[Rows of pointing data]

┏━━

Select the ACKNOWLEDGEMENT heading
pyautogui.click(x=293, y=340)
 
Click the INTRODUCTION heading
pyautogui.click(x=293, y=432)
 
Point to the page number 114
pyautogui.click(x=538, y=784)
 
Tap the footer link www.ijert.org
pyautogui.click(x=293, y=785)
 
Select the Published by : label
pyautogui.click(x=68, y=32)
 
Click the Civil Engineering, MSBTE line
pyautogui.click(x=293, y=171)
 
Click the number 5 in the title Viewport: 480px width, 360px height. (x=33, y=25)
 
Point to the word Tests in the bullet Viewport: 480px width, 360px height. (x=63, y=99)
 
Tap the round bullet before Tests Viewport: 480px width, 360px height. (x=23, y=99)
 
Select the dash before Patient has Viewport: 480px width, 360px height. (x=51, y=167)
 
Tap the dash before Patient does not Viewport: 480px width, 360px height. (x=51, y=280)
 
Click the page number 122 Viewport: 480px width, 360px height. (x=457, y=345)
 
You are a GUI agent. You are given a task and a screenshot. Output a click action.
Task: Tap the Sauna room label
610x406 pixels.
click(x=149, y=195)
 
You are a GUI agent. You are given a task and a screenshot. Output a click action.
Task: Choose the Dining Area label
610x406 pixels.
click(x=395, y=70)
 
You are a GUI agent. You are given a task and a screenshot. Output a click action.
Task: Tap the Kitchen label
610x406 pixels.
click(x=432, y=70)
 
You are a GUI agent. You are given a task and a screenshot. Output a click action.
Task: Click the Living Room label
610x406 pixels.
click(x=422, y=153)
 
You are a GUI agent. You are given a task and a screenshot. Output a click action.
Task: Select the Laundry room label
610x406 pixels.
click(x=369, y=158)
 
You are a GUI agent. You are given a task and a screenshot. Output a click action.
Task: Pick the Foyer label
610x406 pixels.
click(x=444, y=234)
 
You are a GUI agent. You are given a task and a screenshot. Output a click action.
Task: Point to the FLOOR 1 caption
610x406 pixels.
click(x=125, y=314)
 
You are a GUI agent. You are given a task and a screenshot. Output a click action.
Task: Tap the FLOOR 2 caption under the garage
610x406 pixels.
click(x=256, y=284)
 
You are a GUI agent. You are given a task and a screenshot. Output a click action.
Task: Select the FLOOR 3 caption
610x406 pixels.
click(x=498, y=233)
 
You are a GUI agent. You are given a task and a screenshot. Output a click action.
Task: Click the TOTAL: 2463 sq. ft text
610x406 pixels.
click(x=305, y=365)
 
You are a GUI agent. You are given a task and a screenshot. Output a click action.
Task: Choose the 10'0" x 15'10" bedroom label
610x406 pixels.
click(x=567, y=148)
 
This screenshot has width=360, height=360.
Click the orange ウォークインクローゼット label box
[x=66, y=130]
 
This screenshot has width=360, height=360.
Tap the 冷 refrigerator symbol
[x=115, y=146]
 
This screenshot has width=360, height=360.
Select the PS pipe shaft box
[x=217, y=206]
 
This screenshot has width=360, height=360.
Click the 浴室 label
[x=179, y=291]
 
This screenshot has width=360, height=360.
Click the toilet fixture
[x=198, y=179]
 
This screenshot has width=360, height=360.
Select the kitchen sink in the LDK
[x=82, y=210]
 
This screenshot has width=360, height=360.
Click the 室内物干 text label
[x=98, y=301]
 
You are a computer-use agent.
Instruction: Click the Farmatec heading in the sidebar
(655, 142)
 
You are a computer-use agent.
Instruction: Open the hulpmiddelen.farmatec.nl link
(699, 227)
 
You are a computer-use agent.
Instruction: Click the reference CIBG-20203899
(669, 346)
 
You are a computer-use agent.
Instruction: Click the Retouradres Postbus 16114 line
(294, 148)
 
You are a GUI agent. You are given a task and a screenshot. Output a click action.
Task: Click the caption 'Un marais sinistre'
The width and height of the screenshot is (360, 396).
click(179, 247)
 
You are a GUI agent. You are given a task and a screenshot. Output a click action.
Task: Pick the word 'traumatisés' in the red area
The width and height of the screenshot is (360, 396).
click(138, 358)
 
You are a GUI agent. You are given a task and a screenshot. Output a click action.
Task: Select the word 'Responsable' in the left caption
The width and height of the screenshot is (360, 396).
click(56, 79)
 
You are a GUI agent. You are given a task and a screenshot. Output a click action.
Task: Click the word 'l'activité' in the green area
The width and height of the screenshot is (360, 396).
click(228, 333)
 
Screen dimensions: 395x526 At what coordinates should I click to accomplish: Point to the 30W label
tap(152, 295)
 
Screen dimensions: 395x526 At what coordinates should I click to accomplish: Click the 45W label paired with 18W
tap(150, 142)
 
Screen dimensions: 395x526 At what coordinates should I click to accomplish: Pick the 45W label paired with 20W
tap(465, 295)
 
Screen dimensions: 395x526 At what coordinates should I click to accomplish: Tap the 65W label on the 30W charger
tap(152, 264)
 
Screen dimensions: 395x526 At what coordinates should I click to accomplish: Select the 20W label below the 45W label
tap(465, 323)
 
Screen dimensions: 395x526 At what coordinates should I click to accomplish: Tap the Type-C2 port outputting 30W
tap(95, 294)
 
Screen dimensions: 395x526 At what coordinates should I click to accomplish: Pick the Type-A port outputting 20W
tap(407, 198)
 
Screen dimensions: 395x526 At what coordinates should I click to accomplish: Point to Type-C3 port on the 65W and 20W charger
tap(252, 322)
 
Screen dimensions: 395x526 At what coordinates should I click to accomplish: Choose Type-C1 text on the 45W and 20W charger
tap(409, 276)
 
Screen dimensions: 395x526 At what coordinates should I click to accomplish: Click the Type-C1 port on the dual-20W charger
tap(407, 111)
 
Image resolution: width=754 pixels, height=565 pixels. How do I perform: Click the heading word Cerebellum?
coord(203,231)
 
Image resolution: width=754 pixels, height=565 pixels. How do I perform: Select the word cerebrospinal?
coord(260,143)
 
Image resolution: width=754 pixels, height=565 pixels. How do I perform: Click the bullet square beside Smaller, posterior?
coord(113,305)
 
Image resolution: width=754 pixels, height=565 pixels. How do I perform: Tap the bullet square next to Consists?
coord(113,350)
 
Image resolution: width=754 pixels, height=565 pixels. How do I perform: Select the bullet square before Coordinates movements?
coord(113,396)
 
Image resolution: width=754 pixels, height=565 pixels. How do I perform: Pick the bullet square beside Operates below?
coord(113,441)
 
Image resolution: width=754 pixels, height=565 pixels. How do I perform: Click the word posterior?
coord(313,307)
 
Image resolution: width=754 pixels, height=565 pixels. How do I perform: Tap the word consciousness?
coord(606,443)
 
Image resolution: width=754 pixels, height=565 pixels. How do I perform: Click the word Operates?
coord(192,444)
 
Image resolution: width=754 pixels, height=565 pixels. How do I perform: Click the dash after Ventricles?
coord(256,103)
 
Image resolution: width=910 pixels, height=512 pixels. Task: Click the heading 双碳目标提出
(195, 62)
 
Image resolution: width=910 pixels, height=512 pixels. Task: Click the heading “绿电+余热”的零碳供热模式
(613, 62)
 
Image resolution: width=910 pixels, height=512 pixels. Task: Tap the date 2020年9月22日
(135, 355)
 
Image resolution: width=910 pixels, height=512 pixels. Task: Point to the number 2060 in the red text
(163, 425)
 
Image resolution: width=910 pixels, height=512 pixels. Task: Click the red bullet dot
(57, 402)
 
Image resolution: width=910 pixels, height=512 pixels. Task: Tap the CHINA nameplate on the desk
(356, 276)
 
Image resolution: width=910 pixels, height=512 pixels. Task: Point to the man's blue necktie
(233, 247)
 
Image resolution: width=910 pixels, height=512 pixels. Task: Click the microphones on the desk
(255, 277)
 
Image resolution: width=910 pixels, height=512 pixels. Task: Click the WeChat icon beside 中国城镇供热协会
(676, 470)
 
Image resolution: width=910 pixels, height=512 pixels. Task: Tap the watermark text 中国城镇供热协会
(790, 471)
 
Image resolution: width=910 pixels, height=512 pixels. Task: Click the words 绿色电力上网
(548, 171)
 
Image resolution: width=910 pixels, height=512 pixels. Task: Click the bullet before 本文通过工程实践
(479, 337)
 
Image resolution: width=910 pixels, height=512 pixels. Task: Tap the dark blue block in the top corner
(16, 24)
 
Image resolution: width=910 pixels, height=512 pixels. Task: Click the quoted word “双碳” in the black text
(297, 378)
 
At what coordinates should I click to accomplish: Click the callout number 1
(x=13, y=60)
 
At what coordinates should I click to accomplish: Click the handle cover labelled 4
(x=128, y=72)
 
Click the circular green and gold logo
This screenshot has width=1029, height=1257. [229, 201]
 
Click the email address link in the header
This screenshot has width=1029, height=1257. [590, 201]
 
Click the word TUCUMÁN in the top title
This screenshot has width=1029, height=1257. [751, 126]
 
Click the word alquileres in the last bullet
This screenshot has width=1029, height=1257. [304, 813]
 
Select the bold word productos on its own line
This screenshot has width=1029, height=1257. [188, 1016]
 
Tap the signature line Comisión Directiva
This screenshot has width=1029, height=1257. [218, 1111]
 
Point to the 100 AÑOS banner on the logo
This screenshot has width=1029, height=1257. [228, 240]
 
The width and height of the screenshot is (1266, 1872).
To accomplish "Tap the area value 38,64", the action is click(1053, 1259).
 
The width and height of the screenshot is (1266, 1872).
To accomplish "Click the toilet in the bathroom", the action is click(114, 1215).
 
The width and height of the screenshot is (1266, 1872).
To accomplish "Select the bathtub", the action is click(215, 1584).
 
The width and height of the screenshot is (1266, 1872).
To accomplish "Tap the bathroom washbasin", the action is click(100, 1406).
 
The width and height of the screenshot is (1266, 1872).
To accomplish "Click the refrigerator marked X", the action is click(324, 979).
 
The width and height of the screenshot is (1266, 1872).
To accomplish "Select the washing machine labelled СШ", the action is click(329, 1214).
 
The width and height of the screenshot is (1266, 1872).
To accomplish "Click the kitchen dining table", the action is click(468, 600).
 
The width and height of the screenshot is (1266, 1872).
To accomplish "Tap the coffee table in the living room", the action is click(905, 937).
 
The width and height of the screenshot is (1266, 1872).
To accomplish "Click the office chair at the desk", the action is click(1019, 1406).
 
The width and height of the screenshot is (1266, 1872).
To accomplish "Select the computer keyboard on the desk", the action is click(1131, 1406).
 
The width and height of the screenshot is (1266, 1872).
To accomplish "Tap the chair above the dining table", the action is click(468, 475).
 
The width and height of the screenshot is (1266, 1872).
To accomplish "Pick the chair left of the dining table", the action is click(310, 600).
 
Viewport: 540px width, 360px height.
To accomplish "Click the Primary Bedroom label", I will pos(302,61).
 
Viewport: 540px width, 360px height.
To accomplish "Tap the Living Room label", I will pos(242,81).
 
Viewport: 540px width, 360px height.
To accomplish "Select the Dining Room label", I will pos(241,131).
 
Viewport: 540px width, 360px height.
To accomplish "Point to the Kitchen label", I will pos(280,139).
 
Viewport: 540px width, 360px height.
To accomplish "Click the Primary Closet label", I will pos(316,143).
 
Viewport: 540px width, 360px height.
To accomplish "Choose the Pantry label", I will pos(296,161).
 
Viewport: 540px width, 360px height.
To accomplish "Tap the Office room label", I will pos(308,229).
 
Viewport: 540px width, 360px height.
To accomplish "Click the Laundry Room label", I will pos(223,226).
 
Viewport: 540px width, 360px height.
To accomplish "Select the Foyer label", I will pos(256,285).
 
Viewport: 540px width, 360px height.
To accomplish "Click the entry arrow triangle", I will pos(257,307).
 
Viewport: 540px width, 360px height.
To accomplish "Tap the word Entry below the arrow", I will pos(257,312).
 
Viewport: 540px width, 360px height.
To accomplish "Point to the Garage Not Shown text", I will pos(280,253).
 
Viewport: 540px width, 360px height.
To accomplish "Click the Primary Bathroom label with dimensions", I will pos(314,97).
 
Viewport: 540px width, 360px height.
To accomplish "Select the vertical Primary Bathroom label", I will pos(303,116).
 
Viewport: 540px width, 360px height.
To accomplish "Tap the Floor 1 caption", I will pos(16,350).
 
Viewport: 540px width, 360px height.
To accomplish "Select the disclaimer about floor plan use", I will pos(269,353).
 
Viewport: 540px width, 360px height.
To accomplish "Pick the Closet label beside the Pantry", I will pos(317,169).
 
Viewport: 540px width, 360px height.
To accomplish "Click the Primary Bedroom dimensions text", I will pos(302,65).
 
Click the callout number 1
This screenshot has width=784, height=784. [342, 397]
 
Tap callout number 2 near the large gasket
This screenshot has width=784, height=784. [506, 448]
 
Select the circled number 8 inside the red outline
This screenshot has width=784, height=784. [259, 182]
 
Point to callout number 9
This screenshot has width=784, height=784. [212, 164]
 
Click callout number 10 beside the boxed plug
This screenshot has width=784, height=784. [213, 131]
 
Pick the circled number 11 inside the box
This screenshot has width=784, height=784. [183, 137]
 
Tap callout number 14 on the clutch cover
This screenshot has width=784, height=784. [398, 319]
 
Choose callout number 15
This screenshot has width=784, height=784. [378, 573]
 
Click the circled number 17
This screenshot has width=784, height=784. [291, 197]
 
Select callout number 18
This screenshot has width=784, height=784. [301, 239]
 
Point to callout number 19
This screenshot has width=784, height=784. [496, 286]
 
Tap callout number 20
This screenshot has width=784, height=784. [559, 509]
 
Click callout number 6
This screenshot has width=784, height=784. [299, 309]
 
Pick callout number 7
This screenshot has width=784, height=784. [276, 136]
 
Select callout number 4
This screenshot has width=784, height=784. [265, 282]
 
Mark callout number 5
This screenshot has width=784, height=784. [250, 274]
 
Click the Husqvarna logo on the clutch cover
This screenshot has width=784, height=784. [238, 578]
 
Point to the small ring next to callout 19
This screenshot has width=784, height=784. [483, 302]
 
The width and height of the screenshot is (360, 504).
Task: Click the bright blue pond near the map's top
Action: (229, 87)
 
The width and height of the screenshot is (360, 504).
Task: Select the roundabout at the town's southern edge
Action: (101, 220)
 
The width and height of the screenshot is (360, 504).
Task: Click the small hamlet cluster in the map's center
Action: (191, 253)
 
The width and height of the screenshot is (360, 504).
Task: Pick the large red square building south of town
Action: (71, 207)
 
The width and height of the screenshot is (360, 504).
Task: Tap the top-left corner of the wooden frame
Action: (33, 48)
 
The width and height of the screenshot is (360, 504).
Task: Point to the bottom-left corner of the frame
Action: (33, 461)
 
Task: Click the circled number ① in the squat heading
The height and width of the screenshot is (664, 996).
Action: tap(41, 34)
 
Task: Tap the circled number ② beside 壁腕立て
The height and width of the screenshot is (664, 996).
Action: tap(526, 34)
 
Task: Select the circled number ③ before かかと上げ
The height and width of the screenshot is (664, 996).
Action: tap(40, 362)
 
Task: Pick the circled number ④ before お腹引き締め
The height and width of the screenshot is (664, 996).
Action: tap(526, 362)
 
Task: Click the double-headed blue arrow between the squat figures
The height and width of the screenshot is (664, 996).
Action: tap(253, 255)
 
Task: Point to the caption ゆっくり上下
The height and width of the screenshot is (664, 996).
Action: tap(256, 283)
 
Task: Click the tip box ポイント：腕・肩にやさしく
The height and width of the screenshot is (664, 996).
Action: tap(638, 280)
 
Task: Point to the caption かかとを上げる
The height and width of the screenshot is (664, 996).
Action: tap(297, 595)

┗━━

[Task objective] Extract each line of the records above that contains the string "Tests". Copy those lines in full.

[Problem solution]
Point to the word Tests in the bullet Viewport: 480px width, 360px height. (x=63, y=99)
Tap the round bullet before Tests Viewport: 480px width, 360px height. (x=23, y=99)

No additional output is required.